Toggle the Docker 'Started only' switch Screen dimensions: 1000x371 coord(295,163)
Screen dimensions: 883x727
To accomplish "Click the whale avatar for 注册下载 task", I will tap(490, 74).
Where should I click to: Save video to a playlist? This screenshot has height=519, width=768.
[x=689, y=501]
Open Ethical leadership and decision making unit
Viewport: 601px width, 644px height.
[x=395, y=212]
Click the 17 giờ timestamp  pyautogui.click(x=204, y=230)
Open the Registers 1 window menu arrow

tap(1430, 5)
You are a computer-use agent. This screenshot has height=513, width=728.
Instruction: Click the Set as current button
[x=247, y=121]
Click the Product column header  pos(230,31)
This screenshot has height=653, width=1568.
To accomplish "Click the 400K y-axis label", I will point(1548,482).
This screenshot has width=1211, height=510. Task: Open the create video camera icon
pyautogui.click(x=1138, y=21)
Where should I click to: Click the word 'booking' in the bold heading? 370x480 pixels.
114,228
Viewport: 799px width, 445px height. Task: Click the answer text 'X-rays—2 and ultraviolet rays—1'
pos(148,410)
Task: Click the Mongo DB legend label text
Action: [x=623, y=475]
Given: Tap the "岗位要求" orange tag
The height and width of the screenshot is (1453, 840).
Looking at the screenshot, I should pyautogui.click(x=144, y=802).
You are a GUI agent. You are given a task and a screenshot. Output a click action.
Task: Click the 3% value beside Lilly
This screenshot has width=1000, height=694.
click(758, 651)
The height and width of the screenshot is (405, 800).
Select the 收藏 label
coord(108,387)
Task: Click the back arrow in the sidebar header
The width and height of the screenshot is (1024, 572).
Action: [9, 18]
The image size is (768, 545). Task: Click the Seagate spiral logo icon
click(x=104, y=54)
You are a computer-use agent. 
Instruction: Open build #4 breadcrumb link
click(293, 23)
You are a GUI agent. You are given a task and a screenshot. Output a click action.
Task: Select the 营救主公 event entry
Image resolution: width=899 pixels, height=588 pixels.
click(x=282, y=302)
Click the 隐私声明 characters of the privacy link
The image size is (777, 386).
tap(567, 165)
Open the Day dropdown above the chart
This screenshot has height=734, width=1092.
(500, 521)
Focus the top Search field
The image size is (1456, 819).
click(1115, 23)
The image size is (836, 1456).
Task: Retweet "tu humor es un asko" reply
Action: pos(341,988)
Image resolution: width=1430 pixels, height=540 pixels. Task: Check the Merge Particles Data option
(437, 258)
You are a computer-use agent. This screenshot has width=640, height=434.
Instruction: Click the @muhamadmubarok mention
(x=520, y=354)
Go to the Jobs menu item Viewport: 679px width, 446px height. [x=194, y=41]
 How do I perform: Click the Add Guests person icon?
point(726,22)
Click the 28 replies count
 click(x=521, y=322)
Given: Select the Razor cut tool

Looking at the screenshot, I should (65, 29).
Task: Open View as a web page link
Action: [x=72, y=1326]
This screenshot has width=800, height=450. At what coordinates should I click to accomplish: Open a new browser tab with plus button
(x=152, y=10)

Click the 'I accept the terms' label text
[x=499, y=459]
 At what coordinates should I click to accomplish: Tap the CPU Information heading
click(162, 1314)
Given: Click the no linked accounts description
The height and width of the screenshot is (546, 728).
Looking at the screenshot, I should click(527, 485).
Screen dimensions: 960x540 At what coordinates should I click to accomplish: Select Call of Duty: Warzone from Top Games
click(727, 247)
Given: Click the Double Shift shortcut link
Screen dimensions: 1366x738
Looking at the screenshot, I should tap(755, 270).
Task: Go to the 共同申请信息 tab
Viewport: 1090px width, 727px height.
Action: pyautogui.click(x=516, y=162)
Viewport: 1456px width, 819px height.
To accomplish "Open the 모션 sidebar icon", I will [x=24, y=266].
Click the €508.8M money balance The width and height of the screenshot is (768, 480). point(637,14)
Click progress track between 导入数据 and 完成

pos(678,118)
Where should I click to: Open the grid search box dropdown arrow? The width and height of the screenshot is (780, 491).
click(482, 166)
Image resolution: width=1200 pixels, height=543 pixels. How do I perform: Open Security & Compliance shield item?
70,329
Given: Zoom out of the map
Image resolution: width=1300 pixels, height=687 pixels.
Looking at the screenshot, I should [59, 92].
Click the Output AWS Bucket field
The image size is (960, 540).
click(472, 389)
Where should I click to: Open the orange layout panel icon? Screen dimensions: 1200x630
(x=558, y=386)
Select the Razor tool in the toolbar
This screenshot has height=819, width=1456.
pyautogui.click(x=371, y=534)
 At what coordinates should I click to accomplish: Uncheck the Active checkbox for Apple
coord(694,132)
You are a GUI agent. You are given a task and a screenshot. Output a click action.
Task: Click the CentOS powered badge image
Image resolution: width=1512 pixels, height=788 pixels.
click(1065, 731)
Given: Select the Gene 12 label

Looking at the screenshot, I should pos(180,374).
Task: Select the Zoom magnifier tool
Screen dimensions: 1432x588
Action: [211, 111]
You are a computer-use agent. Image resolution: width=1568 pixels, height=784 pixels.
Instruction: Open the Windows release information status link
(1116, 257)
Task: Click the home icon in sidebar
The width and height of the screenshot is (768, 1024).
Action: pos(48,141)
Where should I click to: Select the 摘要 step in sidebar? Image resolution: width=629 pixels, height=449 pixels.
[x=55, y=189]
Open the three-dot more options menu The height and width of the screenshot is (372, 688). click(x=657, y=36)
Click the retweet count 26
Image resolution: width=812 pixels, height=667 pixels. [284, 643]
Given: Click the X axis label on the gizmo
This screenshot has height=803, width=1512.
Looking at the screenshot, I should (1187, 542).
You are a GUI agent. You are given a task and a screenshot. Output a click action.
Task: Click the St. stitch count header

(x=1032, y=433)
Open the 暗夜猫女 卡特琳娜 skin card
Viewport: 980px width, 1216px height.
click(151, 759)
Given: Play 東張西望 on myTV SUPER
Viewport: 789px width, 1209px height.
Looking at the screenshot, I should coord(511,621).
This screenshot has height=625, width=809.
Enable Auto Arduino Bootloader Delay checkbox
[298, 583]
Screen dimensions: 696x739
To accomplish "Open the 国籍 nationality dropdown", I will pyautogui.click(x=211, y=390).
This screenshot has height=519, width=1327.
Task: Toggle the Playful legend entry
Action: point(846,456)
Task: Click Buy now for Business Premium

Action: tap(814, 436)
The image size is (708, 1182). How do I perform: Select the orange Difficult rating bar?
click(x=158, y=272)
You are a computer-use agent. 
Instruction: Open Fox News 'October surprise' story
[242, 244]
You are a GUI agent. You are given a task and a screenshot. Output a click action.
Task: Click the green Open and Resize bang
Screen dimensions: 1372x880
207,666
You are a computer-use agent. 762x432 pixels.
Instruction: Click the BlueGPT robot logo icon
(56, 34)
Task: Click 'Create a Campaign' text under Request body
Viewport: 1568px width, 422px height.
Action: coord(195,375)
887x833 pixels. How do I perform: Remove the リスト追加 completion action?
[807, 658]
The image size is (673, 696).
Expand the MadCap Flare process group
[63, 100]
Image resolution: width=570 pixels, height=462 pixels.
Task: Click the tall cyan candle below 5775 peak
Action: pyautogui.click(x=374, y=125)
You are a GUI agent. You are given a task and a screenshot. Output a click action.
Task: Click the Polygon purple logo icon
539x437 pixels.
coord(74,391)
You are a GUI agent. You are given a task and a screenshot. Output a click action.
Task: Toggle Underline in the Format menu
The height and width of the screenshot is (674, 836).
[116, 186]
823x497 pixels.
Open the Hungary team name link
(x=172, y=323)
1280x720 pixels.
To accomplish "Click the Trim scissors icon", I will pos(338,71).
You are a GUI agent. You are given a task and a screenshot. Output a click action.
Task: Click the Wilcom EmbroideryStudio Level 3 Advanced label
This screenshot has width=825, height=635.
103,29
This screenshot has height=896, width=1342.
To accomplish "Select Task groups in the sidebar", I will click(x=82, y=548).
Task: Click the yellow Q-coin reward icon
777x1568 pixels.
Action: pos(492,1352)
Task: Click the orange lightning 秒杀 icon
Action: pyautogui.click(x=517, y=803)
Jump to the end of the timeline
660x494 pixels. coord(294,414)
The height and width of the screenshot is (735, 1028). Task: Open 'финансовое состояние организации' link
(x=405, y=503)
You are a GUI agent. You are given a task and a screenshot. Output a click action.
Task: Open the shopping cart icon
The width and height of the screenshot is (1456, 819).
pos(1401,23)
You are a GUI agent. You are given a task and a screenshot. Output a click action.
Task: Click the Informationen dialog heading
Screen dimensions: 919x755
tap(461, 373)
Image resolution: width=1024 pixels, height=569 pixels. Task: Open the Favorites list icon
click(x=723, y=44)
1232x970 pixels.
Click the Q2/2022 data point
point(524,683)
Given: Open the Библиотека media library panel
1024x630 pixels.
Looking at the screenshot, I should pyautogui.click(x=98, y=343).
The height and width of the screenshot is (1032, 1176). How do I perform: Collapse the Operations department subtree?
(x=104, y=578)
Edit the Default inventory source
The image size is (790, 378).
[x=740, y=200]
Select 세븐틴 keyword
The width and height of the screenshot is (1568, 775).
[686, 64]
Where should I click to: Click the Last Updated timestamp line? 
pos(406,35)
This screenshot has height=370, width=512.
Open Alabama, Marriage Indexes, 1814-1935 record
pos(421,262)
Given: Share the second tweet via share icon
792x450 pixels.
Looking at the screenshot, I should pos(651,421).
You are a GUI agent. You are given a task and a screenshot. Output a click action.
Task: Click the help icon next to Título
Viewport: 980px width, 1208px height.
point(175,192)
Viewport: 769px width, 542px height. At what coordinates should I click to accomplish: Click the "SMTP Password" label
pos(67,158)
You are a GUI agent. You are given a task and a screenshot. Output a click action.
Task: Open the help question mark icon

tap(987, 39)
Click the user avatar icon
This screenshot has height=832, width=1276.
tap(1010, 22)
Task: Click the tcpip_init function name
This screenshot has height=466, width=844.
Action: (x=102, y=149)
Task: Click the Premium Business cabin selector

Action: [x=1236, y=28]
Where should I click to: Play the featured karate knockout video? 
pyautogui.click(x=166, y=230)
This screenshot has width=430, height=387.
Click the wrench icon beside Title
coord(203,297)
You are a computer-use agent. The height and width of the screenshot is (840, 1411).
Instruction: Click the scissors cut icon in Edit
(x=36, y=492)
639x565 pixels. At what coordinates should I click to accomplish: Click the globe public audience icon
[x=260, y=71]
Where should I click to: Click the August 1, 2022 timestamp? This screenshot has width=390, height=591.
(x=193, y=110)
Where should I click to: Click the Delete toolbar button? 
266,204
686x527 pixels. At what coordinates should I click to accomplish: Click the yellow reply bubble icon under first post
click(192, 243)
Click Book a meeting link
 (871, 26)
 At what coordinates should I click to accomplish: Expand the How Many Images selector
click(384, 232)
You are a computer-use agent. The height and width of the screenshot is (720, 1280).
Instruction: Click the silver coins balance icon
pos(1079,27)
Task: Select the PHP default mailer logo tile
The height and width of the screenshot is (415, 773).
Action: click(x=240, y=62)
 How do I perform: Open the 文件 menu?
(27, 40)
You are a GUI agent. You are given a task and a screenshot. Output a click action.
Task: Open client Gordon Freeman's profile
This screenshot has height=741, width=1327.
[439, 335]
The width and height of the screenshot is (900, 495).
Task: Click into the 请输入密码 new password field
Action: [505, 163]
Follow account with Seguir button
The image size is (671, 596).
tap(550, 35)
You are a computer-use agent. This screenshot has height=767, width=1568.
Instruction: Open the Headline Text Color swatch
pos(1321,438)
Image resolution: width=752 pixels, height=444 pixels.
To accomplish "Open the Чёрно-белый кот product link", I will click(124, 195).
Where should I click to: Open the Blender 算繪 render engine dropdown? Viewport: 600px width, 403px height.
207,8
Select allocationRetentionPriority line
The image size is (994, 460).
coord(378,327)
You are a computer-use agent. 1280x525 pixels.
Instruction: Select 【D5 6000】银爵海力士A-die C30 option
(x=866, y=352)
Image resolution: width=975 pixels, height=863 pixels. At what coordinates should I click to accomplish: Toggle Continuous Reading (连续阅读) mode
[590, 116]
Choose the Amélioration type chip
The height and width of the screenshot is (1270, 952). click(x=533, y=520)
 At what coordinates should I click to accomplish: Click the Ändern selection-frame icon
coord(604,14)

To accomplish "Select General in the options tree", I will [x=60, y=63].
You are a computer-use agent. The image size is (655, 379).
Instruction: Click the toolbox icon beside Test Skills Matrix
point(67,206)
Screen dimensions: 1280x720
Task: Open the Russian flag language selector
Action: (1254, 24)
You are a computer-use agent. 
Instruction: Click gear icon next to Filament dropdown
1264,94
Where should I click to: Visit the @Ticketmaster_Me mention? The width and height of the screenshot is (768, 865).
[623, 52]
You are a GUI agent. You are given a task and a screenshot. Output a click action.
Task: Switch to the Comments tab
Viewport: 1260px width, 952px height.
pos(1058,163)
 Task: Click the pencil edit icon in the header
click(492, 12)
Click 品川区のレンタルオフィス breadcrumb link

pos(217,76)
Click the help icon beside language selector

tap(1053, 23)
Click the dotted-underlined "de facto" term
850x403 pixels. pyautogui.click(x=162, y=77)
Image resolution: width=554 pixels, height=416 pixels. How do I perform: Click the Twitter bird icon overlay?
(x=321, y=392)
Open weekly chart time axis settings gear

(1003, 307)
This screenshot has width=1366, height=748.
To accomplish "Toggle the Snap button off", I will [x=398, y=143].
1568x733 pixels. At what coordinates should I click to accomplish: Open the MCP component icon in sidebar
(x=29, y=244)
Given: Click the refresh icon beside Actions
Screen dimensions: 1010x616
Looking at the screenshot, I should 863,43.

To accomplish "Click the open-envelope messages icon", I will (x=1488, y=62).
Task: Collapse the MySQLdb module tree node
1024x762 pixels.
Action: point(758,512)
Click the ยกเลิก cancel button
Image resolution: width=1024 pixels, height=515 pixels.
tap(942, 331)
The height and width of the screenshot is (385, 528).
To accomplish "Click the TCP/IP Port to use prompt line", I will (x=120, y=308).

━━━━━━━━━━━━━━━━

### TASK DIRECTIONS:
Note which lines carry the word "computer" in the material, then copy each of them.

### SOLUTION FOR THIS TASK:
You are a computer-use agent. This screenshot has height=513, width=728.
You are a computer-use agent. 
You are a computer-use agent. This screenshot has width=640, height=434.
You are a computer-use agent. Image resolution: width=1568 pixels, height=784 pixels.
You are a computer-use agent. 
You are a computer-use agent. 762x432 pixels.
You are a computer-use agent. The height and width of the screenshot is (840, 1411).
You are a computer-use agent. The height and width of the screenshot is (720, 1280).
You are a computer-use agent. This screenshot has height=767, width=1568.
You are a computer-use agent. 1280x525 pixels.
You are a computer-use agent. The image size is (655, 379).
You are a computer-use agent. 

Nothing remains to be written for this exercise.